ジャイアントパンダ
あの白と黒の可愛くて人気者のジャイアントパンダをヒグマやツキノワグマ、ホッキョクグマと同じ「クマ科」だと思っている人って結構いるよね。学者の中には、DNAの解析からジャイアントパンダをクマ科に入れる人が多いけれど、先生はクマの仲間ではないと考えているんだ。体つきや行動などがまったく違うからね。

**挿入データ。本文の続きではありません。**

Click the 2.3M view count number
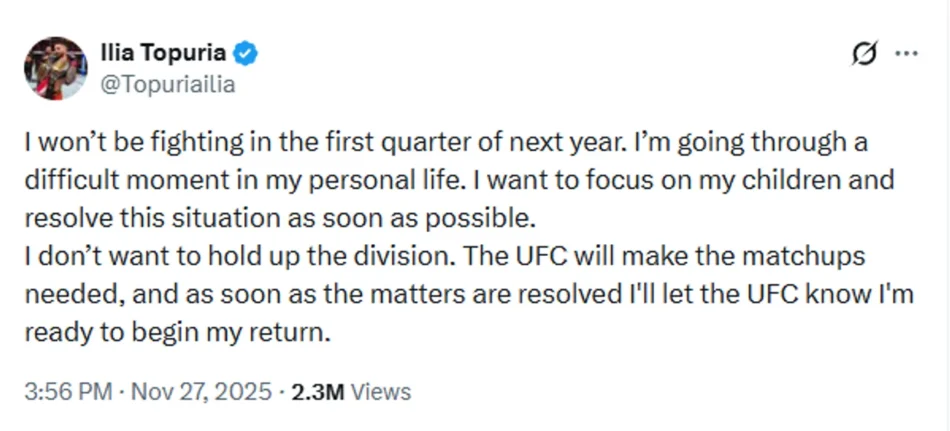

DNA情報を分類学に使う考え方もあるけれど、DNAの情報は動物の分類にはあまり役立たないと思うんだ。かつて主流の生きものから突然変異によって枝分かれする分岐点は一定の間隔で現れると考えるところでまず疑問があるんだ。時計は一定のリズムで時を刻むよね。それと同じに一定の間隔で変化が起きているという前提で、進化を「分子時計」という時間軸で考える方法だよ。しかし、よく調べてみると、急激な環境の変化がDNAの変異(突然変異)をもたらすことがある、ということが分かったんだ。環境の急激な変化は一定ではないよね。例えば、ジャイアントパンダは笹の葉を食べるし、コアラは毒性の高いユーカリを消化することができるけど、これらの動物の祖先たちは、そうした植物は食べていなかったのに、ある特定の地域に棲むようになって、そこの環境が急激に変化して食物が欠乏するというようなことが起こると、やむを得ずにそうした植物を消化吸収できる体が突然変異によって現れ、それが生き残ることでササやユーカリを食べる動物が現れるということが考えられるよね。また、生きた化石と呼ばれるシーラカンスのように、急激な変化に遭遇することがなければ、原始的な姿をそのまま留めている生きものもいる。一定の間隔で突然変異が起きたら生きた化石というものは存在しないということになる。つまり、現在の生きものがもつDNA、つまり遺伝子情報は必ずしも正確な分類を表している訳ではないと言えるんだ。
生まれたばかりのジャイアントパンダ
ジャイアントパンダはおとなしい性格で、指は5本だけど竹を握るのに適した「6番目の指」がある。一方のクマたちは攻撃的な性格で、指は5本だ。赤ちゃんを見ても、その違いは明らかなんだ。動物の赤ちゃんというのは、原始的な祖先の性質、つまり、祖先の面影を強く残した姿をしているけれど、ジャイアントパンダの赤ちゃんは白く、尻尾が長い。一方のクマの方はイヌ科の他の動物同様、黒っぽく、しっぽは短い。大人になって体が大きくなっても尻尾の長さは変わらないからしっぽがないように見えるんだ。この特徴をみただけでも、ジャイアントパンダの祖先はクマ科の祖先とは遠いと考えられるんだ。